A larger trial at Cornell University with 113 patients has confirmed the finding. After eight weeks 65% of those on chromium had had a major improvement, compared to 33% on placebos.

“For many people chromium is the missing link” says Holford from London’s Brain Bio Centre “Most the patients we see with depression respond to simple diet changes and supplements. For some its chromium, while others respond to omega 3 fats or an amino acid called 5-HTP. We find out exactly what’s out of balance and correct it with nutrients rather than drugs. This is the future. Most of our patients are off anti-depressant drugs within a year.”

Other studies have confirmed the initial assessment that chromium has a good track record in alleviating depression. A University of North Carolina study found that the addition of chromium dramatically improved symptoms of depression, with no adverse side effects.

A Duke University study validated that adding chromium supplements to diet significantly improved symptoms of atypical depression, and patients’ tendency to overeat. In the study, 75 people with atypical depression, most of whom were overweight or obese, received either 600 mcg per day of chromium (as chromium picolinate) or a placebo for eight weeks. The proportion of people who improved by at least 50% (responders) was greater in the chromium group than in the placebo group (54% versus 36%), although this difference was not statistically significant. However, significant differences were seen when the analysis was restricted to those people who reported that they had severe carbohydrate craving (a possible indicator of abnormal glucose metabolism). In that subset, the proportion of responders was 65% in the chromium group and only 33% in the placebo group, a statistically significant difference. No significant side effects were observed in people taking chromium.
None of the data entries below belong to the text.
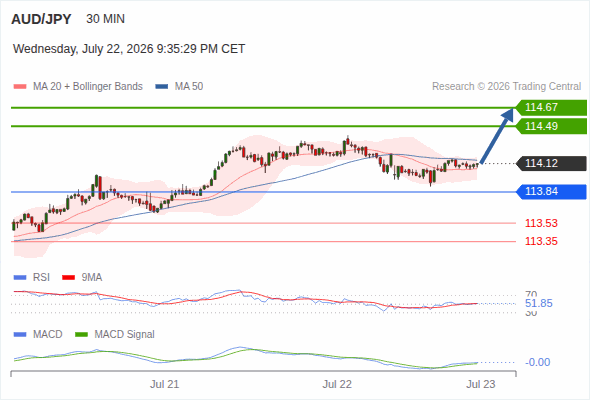590x400 pixels.
Task: Click the green MACD Signal swatch
Action: coord(81,335)
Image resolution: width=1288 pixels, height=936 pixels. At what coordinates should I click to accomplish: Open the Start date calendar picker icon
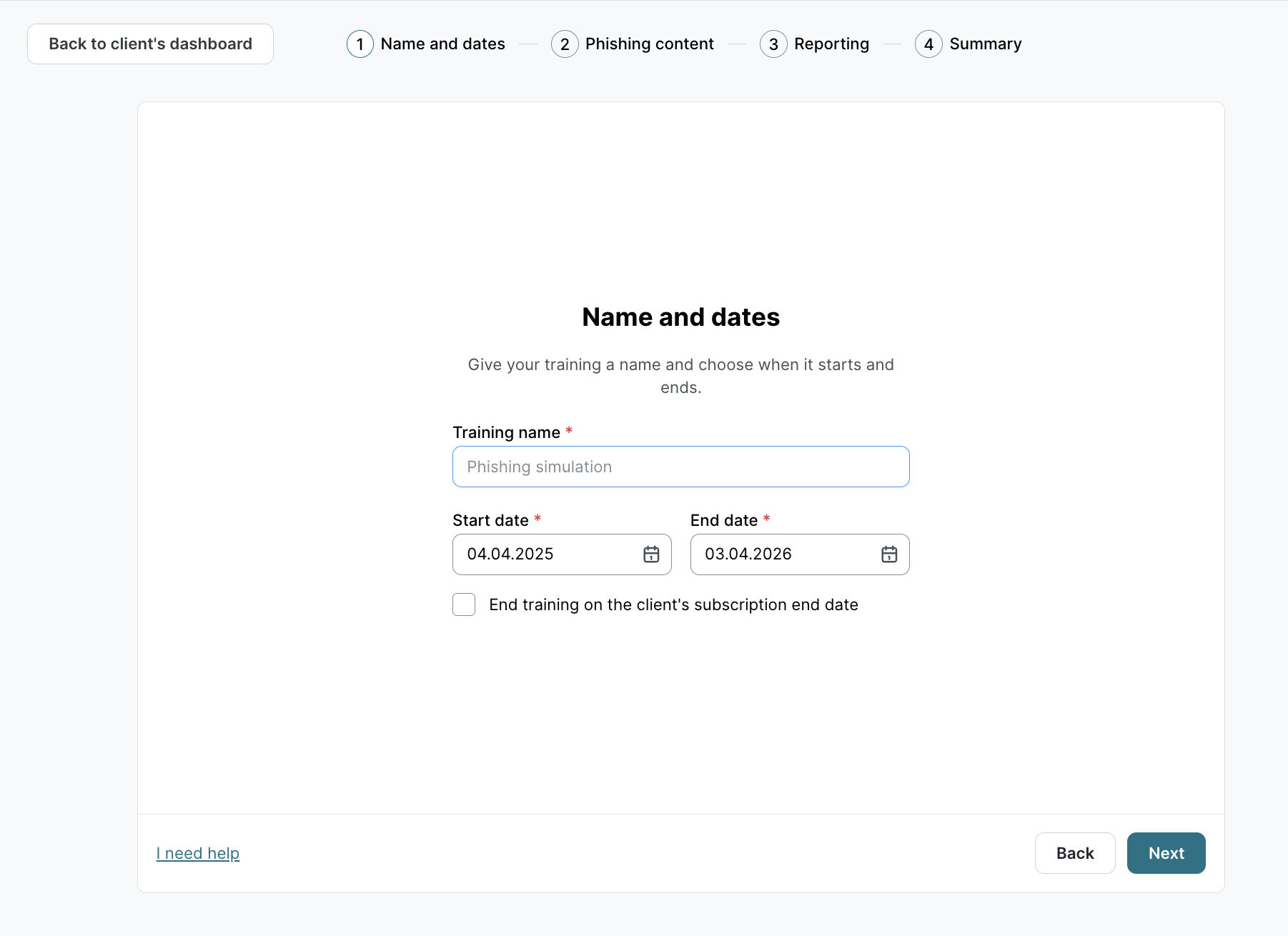(x=651, y=554)
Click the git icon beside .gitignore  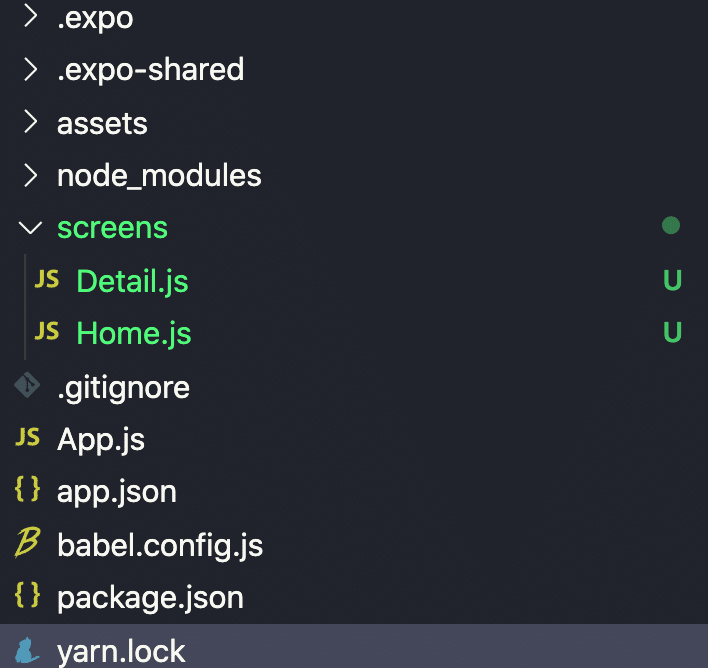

The results of this study indicate that people with atypical depression who also crave carbohydrates are likely to improve if they take 600 mcg of chromium per day. If chromium works by improving blood-glucose regulation, then its effects might be enhanced by dietary changes (avoiding refined sugar, caffeine, and alcohol, and eating small, frequent meals) and by supplementing with other blood-glucose-stabilizing nutrients, including B vitamins, magnesium, zinc, and copper. Regular aerobic exercise may also relieve depression, possibly by improving insulin sensitivity and blood-sugar control.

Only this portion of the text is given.